The consideration of this double sense of the term idea, in some of the older metaphysical writers, corresponding with our present double sense of the word perception, as involving both the corporeal and mental part of the process, removes, I think, much of that apparent confusion, which is sometimes to be found in their language on the subject; when they combine with the term expressions, which can be understood only in a material sense, after combining with it, at other times, expressions, which can be understood only of the mind; as it is not impossible that a period may arrive, when much of our reasoning, that involves no obscurity at present, may seem obscure and confused, to our successors, in that career of inquiry, which, perhaps, is yet scarcely begun; merely because they may have limited, with stricter propriety, to one part of a process, terms, which we now use as significant of a whole process.
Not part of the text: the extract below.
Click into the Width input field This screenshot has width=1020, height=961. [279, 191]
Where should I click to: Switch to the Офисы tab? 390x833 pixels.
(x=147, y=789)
In the same manner, as we now exclude wholly from the term idea every thing organic, so may every thing organic hereafter be excluded from the term sight; and from the simple phrase, so familiar at present, that an eye has lost its sight, some future philosopher may be inclined to assert, that we, who now use that phrase, consider the perception of vision, as in the material organ; and, if he have the talents of Dr Reid, he may even form a series of admirable ratiocinations, in disproof of an opinion which nobody holds, and may consider himself, and perhaps, too, if he be as fortunate as the author of the Inquiry into the Human Mind, may be considered, by others, as the overthrower of a mighty system of metaphysical illusion.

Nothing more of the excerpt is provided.